Dataset entries:
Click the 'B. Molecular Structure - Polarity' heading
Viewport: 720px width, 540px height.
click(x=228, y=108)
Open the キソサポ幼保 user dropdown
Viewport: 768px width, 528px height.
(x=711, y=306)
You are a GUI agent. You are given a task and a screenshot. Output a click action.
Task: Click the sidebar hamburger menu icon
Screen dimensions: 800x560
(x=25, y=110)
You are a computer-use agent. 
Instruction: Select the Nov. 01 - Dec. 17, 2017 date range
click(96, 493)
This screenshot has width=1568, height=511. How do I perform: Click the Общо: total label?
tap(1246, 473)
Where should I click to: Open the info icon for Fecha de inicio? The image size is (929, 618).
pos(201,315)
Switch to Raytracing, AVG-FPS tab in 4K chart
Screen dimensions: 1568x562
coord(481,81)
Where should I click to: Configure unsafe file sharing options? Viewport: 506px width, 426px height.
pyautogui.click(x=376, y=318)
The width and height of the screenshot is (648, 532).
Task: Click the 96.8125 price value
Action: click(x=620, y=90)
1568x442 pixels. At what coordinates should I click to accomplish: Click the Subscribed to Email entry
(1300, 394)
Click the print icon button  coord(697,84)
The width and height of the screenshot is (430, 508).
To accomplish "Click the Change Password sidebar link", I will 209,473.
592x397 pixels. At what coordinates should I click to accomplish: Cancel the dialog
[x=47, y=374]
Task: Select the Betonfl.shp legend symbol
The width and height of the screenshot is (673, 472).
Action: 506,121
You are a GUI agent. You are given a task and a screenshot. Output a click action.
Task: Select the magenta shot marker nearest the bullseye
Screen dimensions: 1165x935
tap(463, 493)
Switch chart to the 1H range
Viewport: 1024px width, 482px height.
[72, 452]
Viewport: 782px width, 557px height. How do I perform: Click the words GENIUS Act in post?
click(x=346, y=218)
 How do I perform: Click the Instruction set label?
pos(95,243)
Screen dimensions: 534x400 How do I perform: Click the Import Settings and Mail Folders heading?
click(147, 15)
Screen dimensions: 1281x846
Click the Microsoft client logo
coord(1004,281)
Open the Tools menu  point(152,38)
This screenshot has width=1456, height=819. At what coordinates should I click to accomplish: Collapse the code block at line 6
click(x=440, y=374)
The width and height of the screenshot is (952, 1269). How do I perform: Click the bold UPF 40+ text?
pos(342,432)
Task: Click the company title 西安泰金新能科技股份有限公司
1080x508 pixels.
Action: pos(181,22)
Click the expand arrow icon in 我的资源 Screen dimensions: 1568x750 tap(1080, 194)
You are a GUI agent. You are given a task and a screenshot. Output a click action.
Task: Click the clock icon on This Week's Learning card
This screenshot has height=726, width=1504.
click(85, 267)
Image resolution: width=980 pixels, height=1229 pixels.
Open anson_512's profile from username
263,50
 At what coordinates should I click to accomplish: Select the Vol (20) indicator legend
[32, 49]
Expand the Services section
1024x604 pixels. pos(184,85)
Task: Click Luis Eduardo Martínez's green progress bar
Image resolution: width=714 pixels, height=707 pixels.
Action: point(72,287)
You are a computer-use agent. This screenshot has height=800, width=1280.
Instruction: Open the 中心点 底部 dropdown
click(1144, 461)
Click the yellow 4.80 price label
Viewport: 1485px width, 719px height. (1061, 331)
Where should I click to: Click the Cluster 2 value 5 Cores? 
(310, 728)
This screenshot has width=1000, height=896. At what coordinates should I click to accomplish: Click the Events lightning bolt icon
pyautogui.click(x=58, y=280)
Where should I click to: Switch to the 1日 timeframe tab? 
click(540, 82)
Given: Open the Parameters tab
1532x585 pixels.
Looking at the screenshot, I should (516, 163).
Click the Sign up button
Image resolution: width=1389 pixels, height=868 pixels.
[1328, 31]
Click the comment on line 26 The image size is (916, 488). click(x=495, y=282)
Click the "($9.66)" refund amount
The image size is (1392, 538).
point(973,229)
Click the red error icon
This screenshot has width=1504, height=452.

**Problem details:** Output an exact copy of the lines from the one holding "1080x508 pixels." to the last line of the data, inclusive, and nothing beyond that range.

**Result of this exercise:**
1080x508 pixels.
Action: pos(181,22)
Click the expand arrow icon in 我的资源 Screen dimensions: 1568x750 tap(1080, 194)
You are a GUI agent. You are given a task and a screenshot. Output a click action.
Task: Click the clock icon on This Week's Learning card
This screenshot has height=726, width=1504.
click(85, 267)
Image resolution: width=980 pixels, height=1229 pixels.
Open anson_512's profile from username
263,50
 At what coordinates should I click to accomplish: Select the Vol (20) indicator legend
[32, 49]
Expand the Services section
1024x604 pixels. pos(184,85)
Task: Click Luis Eduardo Martínez's green progress bar
Image resolution: width=714 pixels, height=707 pixels.
Action: point(72,287)
You are a computer-use agent. This screenshot has height=800, width=1280.
Instruction: Open the 中心点 底部 dropdown
click(1144, 461)
Click the yellow 4.80 price label
Viewport: 1485px width, 719px height. (1061, 331)
Where should I click to: Click the Cluster 2 value 5 Cores? 
(310, 728)
This screenshot has width=1000, height=896. At what coordinates should I click to accomplish: Click the Events lightning bolt icon
pyautogui.click(x=58, y=280)
Where should I click to: Switch to the 1日 timeframe tab? 
click(540, 82)
Given: Open the Parameters tab
1532x585 pixels.
Looking at the screenshot, I should (516, 163).
Click the Sign up button
Image resolution: width=1389 pixels, height=868 pixels.
[1328, 31]
Click the comment on line 26 The image size is (916, 488). click(x=495, y=282)
Click the "($9.66)" refund amount
The image size is (1392, 538).
point(973,229)
Click the red error icon
This screenshot has width=1504, height=452.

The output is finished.